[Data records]
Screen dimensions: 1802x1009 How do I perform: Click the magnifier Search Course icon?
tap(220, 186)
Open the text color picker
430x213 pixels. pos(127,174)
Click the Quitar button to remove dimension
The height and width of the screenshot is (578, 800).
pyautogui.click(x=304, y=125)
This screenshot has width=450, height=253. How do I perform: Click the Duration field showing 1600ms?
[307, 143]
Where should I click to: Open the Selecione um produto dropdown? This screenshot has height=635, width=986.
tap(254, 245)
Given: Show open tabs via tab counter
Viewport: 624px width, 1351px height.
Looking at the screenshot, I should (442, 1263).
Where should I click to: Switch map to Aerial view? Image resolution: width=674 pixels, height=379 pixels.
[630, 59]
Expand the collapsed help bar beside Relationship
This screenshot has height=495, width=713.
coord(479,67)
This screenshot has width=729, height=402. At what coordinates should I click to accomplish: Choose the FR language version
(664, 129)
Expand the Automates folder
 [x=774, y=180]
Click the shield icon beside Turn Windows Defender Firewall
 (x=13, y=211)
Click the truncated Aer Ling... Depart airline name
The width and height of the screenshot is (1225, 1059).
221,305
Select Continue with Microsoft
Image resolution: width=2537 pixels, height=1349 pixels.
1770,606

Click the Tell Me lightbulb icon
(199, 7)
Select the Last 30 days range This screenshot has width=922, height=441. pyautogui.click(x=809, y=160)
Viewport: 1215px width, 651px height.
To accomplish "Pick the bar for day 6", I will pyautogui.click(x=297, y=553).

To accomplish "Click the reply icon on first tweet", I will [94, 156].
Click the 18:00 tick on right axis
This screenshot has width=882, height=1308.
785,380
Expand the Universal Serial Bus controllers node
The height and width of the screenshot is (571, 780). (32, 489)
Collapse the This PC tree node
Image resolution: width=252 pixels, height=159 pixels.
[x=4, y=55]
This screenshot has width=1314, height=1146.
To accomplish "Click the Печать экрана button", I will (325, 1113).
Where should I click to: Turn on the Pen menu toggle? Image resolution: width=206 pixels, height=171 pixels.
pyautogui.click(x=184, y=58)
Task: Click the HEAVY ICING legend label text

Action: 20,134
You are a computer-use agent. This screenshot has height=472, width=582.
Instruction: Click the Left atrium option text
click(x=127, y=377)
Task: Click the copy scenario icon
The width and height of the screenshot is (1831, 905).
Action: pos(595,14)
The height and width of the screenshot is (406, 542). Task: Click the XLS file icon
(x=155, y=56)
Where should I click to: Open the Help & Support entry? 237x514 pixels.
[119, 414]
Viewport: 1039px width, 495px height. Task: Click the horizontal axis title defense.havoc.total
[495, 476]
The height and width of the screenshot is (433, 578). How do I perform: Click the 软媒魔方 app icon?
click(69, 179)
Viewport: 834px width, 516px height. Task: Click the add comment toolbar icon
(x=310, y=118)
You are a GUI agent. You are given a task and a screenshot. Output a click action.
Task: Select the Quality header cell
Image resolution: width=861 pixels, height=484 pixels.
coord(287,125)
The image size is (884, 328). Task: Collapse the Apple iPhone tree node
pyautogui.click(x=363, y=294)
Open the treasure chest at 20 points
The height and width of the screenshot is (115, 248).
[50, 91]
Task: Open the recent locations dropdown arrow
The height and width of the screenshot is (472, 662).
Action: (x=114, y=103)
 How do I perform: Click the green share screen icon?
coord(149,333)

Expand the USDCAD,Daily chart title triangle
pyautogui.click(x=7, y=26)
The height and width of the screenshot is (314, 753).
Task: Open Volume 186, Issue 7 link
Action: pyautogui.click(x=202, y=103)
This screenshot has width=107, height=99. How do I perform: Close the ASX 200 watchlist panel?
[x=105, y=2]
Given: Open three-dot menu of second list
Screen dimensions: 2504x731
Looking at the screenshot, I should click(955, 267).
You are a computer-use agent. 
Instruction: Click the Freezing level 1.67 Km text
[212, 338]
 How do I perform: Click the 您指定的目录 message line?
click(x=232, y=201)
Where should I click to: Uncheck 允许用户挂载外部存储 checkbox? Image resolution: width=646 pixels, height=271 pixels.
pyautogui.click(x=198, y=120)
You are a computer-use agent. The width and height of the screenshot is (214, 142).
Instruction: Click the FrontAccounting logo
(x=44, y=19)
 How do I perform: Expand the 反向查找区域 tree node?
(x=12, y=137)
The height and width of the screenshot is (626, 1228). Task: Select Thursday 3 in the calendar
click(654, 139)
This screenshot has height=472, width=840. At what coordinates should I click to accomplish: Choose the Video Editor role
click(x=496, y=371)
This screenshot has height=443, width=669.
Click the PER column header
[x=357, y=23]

**Exercise:**
Looking over the records, find each line with the word "will" and copy it.

**Expected output:**
To accomplish "Pick the bar for day 6", I will pyautogui.click(x=297, y=553).
To accomplish "Click the reply icon on first tweet", I will [94, 156].
To accomplish "Click the Печать экрана button", I will (325, 1113).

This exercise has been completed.